FEB 6 — “Malays have no problems embracing science when it supports their pride, but they won’t even acknowledge the theory of evolution,” a friend remarked after reading the news on proto-Malays. It might sound like a broad sweeping statement, but it is obvious that most Malaysians, and by extension most Malays, have strong disagreement with the subject despite being poorly educated on it.
When asked “Did human beings develop from an earlier species of animals?”, slightly over half of Malaysians answered “false”, a mere 17.4 per cent answered “true” and the rest were unsure. This statistic was then published in the most recent report on scientific and technological awareness by the Malaysian Science and Technology Information Centre (Mastic) in 2008.
In comparison, almost half of those surveyed back in 2004 answered “true”, 21 per cent answered "false", and the rest unsure — a complete opposite of 2008’s result.
Suspiciously, Mastic decided that the correct answer to the question is “false”, contrary to the answer in the American and European version of the survey.

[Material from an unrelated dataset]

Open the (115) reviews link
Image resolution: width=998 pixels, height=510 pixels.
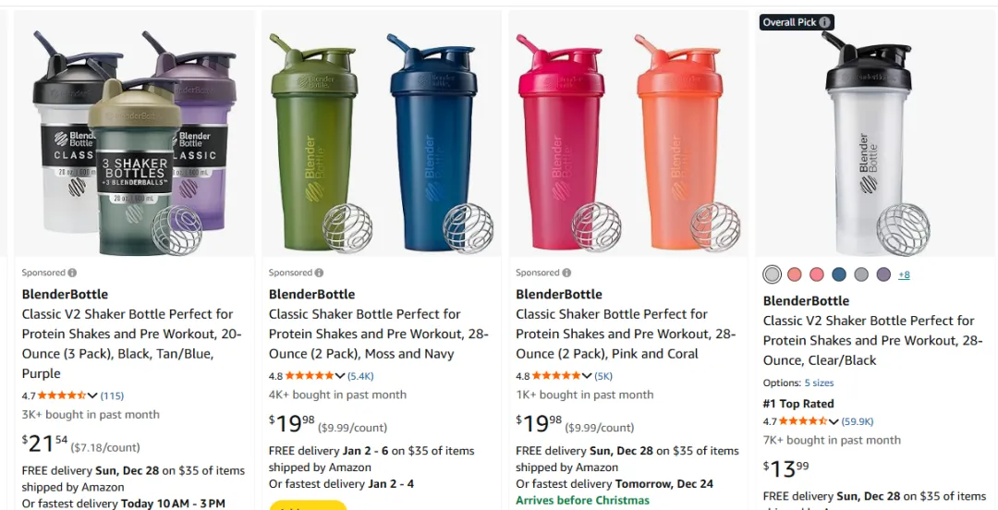(112, 395)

The decision was, according to them, “for many different reasons not to be mentioned in this report.” By their own admission too, this had eliminated any fair international comparison for the survey.
It is no secret that there are some of our medical students overseas who purposely skip their evolutionary biology lectures “in protest.” Steve Jones, emeritus professor of human genetics at University College London, claimed that an increasing number of Muslim students in UK had been boycotting his lectures.

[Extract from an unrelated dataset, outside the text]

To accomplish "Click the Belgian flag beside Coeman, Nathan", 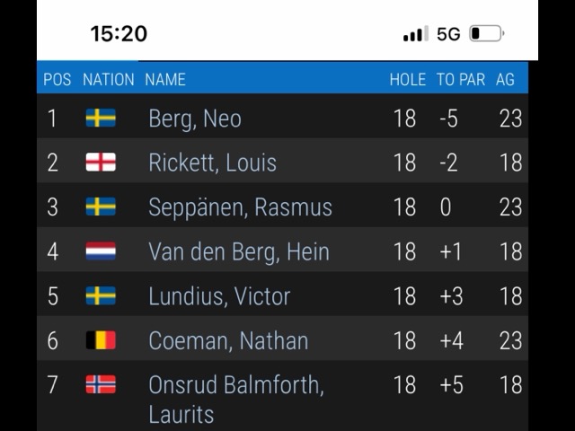I will 101,340.
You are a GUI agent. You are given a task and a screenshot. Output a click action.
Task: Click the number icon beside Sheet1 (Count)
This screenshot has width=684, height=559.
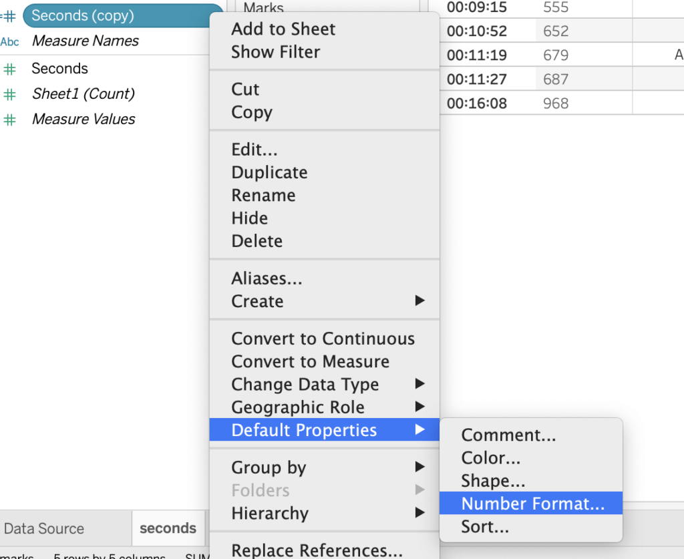tap(9, 94)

In TV AlHijrah, we have a government-owned (read: taxpayer-backed) Islamic TV channel which freely airs pseudo-scientific and pro-creationism drivel such as the show “Signs of Creator”. This is just one of the many works by cult head Adnan Oktar, more known and idolised in Malaysia by his pen name Harun Yahya. I tried watching it the other day, but lost my patience by the time it got to the “Miracles by Prophets are Proofs that Evolution is Wrong” section.
What in the name of Darwin happened here?

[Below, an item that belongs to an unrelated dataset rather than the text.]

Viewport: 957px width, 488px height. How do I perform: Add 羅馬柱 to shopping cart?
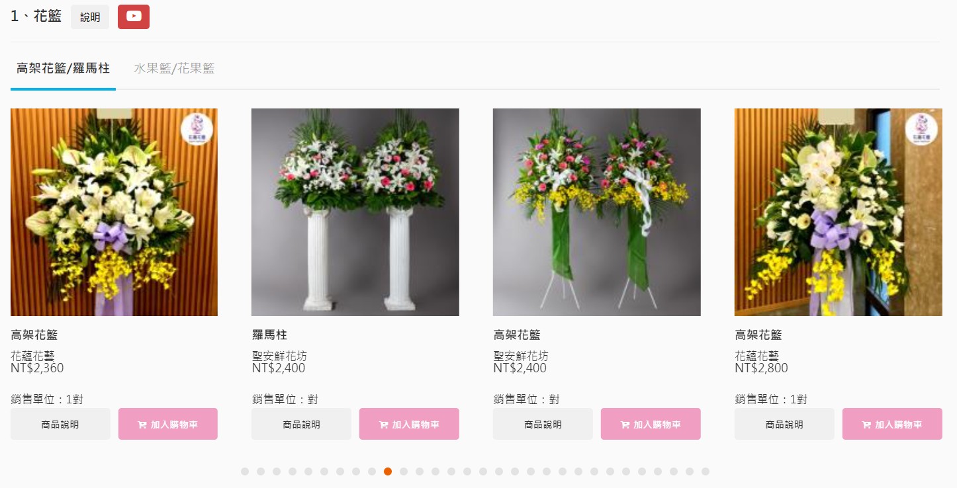click(409, 424)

I blame the encroachment of religion into non-religious studies, especially science. If you are a parent, do take some time to go through the syllabus of high school biology supplied by the Ministry of Education. Despite dedicating a chapter for Variation, one section of the chapter suggested the teacher “conduct a sketch to show respect for all God’s creation”, and espouses “being thankful to God” as one of the scientific and noble values to be learnt through the curriculum.
Shouldn’t this be left in religious studies? It is bad enough that the government is letting religion be part of scientific studies in class, out of class they are even letting theologians teach science through channels like TV AlHijrah.
There are two main concerns with those who are in denial over evolution. Most people, especially Muslims, have trouble reconciling their faith with it. Literal interpretation of holy scriptures tell that all humans came from the Adam and Eve pair, who were in turn created from clay — as opposed to a common ancestor from which homo sapiens and apes come from (no, evolution does not say that humans came from monkeys).
I shall not address here how to make this reconciliatory process work, save that I offer this for Muslims to consider. Consider that many medieval Islamic scientists and philosophers — of which people are so fond of reminiscing — have dabbled in primitive evolutionary ideas. Al-Jahiz, famous for his “Kitab al-Hayawan” (Books of Animals) and Ibn Khaldun, who wrote in “The Muqaddimah” (The Introduction) are just some of the names who have pondered on the theory of evolution. Consider that in the modern world, there are numerous Muslims who see no problem in studying and championing the topic without jeopardising their faiths, such as Dr Usama Hasan, vice-chairman of Leyton mosque and a senior lecturer in Middlesex University, UK.
The other main concern with evolution is the insistent that it is only a theory — only an assumption, that is widely accepted by the scientific community for the lack of an alternative theory. This can be put down to a lack of understanding in the scientific method. A theory is not a guess, but rather a framework that ties different ideas. The theory of evolution then describes the different mechanisms with which evolution occurs: natural selection, sexual selection, gene flow are all theories of evolution.
Evolution is not just a shot in the dark, not a lucky guess. Since Charles Darwin’s publication of “On the Origin of Species” in 1859 (that was more than 150 years ago, by the way), evolution has become a robust theory, subjected to rigorous testing and supported with a lot of empirical scientific evidence. To put it simply, evolution is a fact, without which nothing in biology makes sense.
Opponents of the theory of evolution have a big glaring problem: there is not one scientific theory proposed that can explain the origin of humans any better. Without this, proponents of creationism had to resort to the vague concept of Intelligent Design: a divine hand helping and guiding evolution as it goes… something that might not even be testable.
To be fair, it matters not whether evolution was guided or not. The fact stands that it is a scientific fact, and the stubborn denial of it would only impede one’s understanding of the basic building blocks of our universe. It is only when we fully embrace the building blocks, we can move on to the construction of more advanced ideas.
* The views expressed here are the personal opinion of the columnist.